§ PROBLEM DESCRIPTION
Reproduce word for word the lines of the material from the line containing "Locate an element" through the end of the material, with both of those lines included. Omit the pictures from your answer.

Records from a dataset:
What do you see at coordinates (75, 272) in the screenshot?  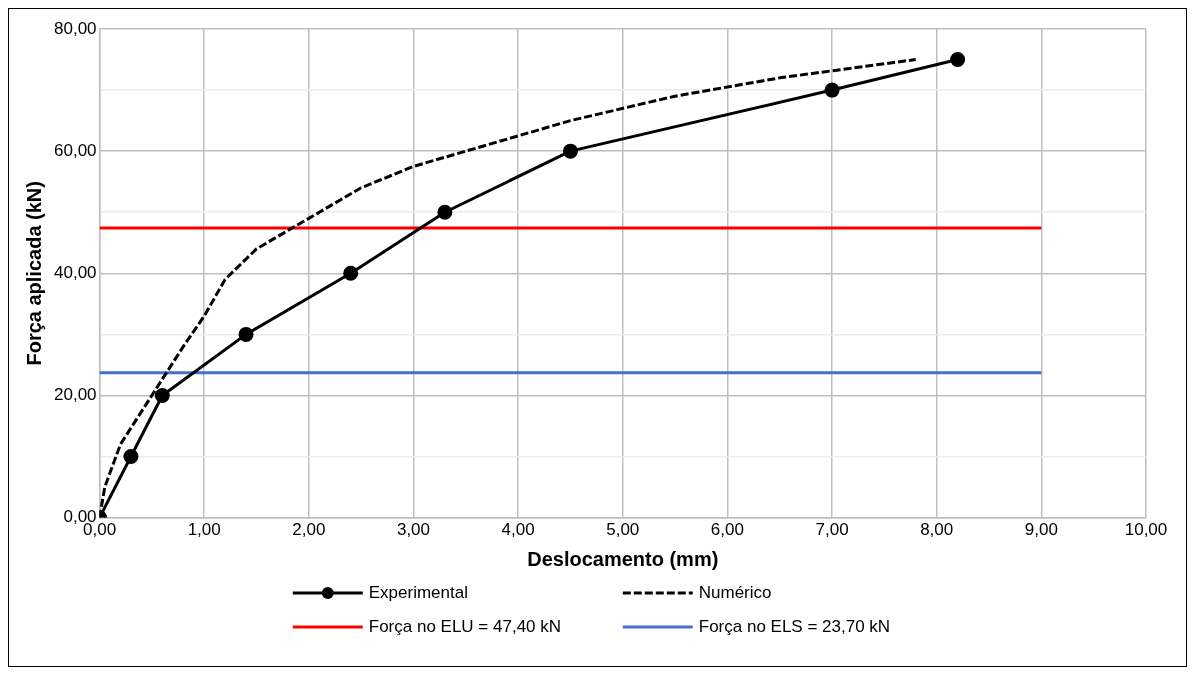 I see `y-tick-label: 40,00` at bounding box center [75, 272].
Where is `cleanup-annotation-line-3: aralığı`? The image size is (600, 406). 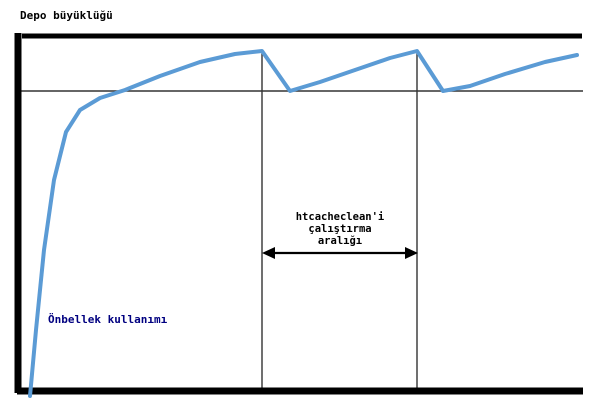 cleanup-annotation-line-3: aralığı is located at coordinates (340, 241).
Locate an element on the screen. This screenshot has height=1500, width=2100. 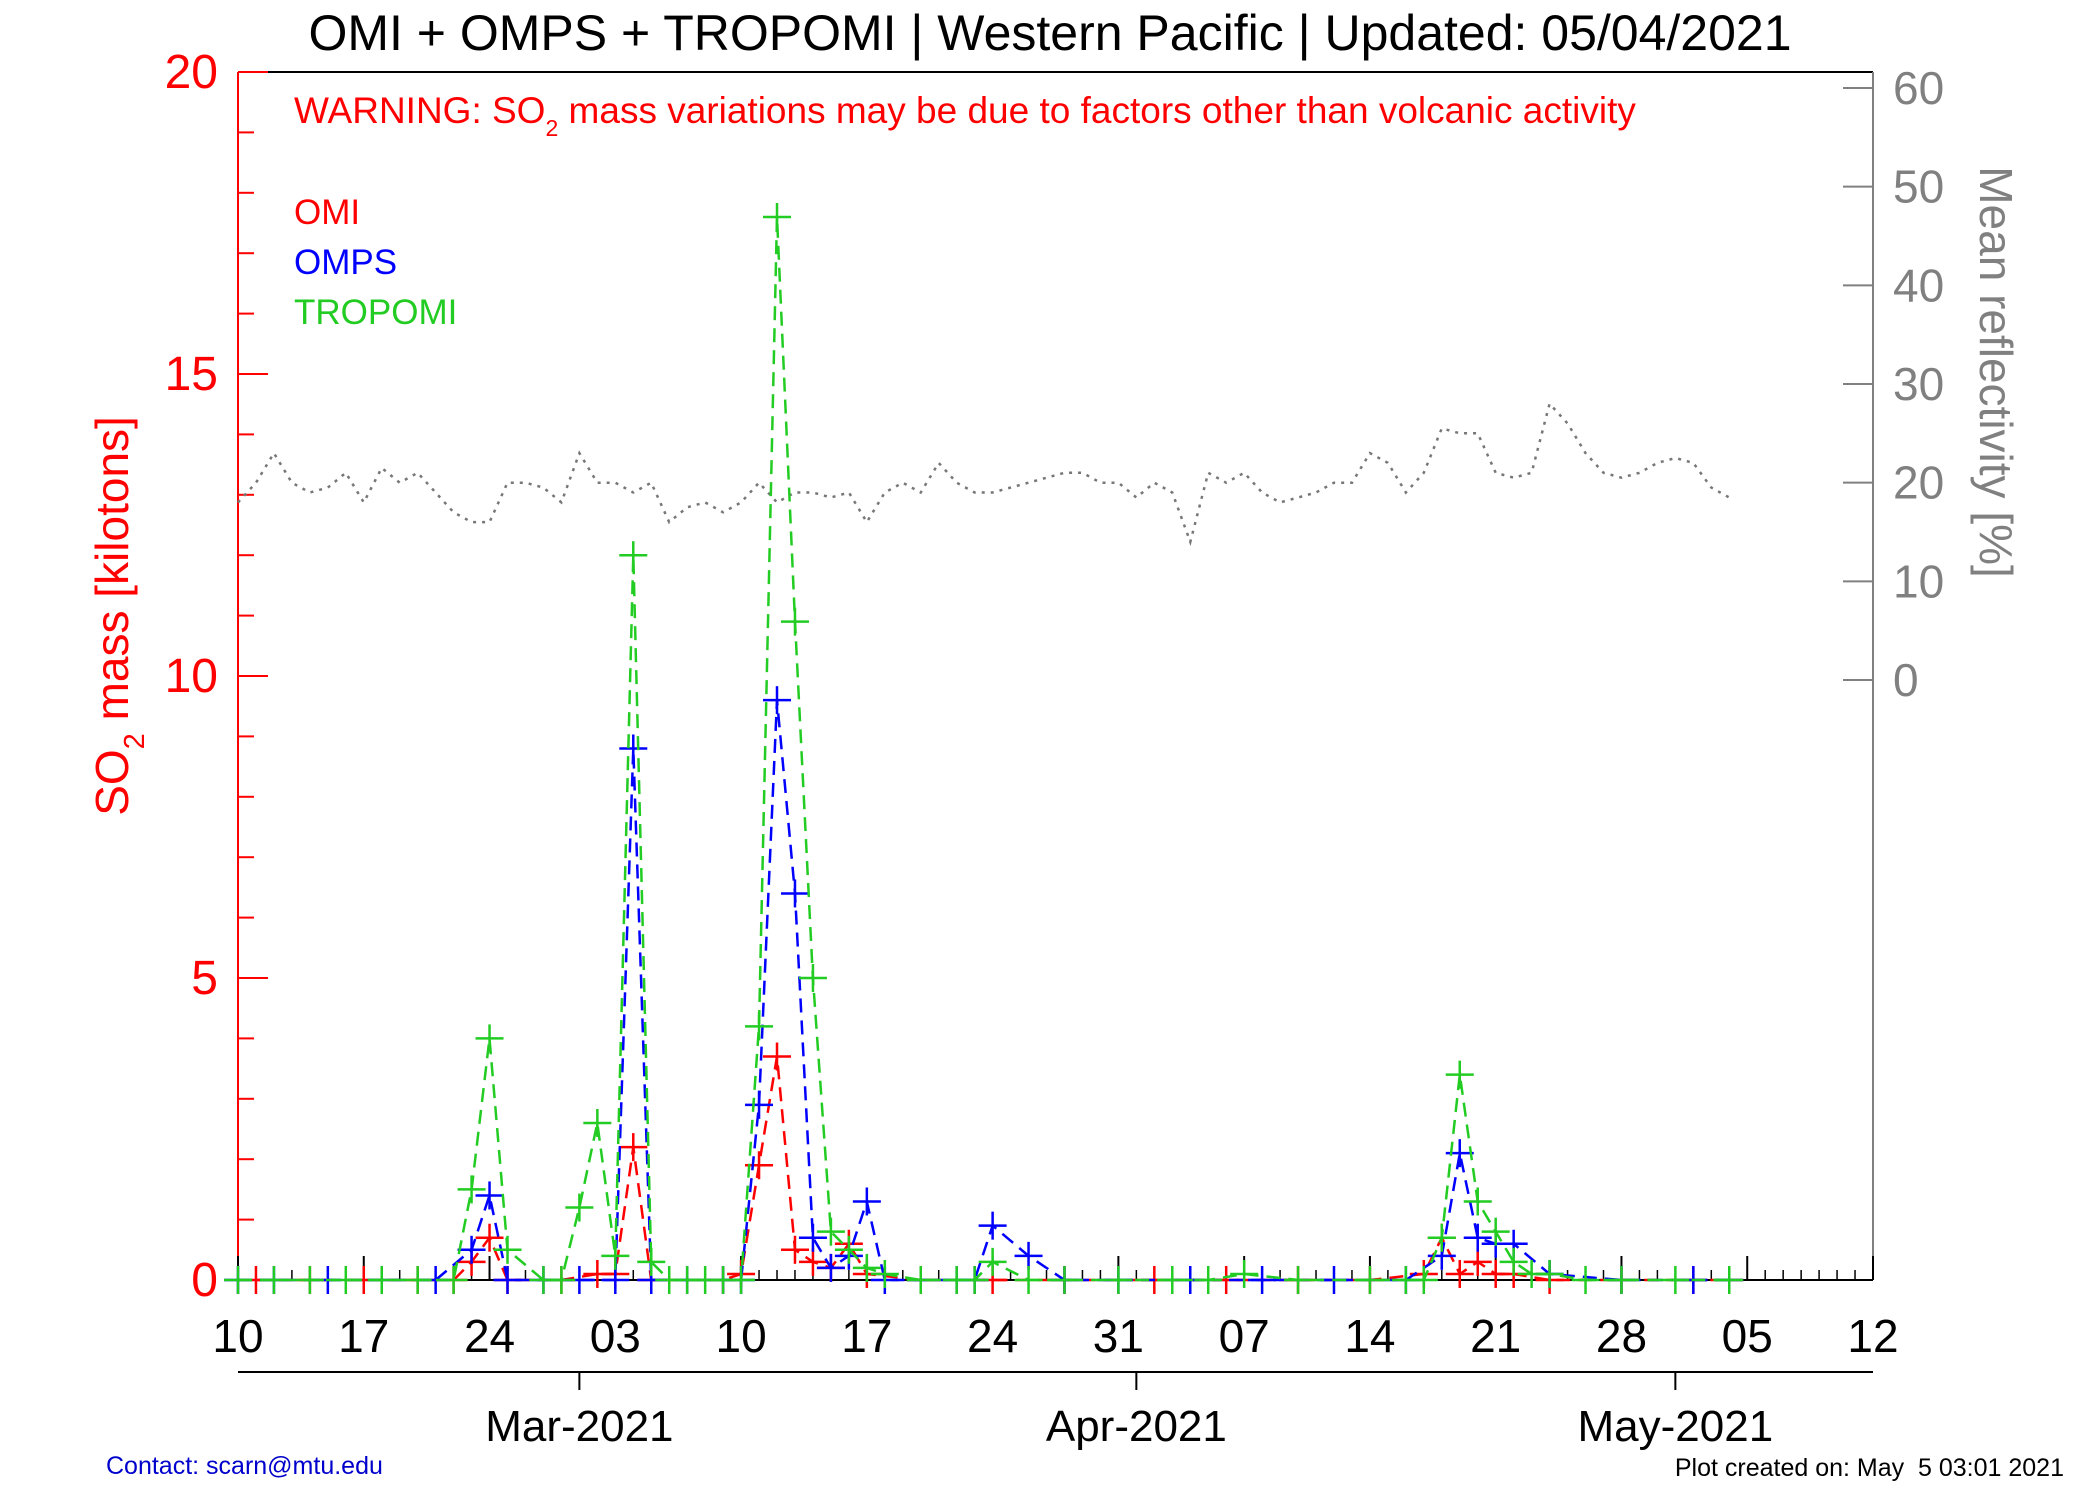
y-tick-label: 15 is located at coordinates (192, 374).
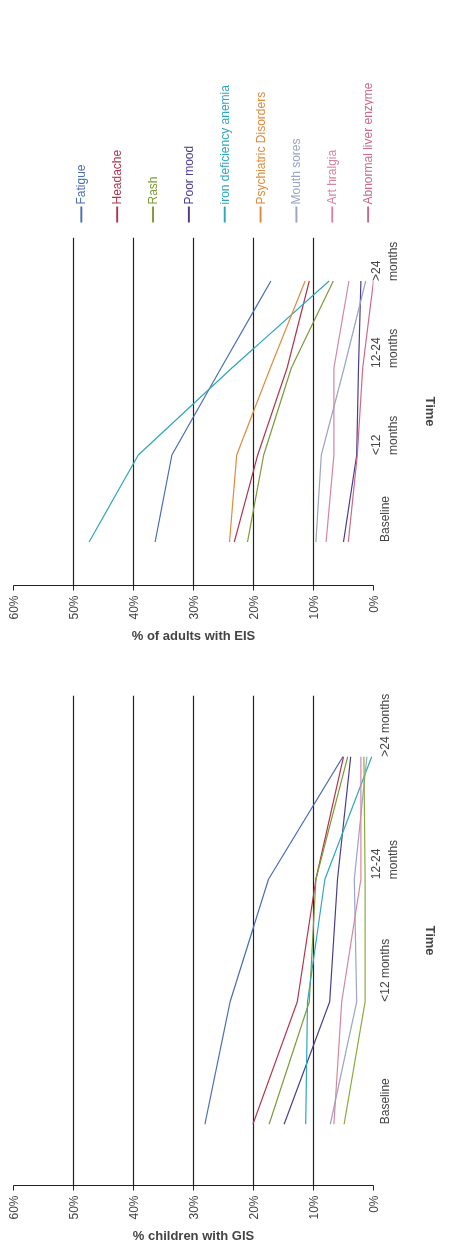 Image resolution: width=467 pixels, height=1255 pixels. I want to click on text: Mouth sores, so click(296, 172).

§ EXERCISE ANSWER
Locate an element on the screen. This screenshot has height=1500, width=2100. 
y-tick-label: 15 is located at coordinates (192, 374).
 Image resolution: width=467 pixels, height=1255 pixels. I want to click on text: Mouth sores, so click(296, 172).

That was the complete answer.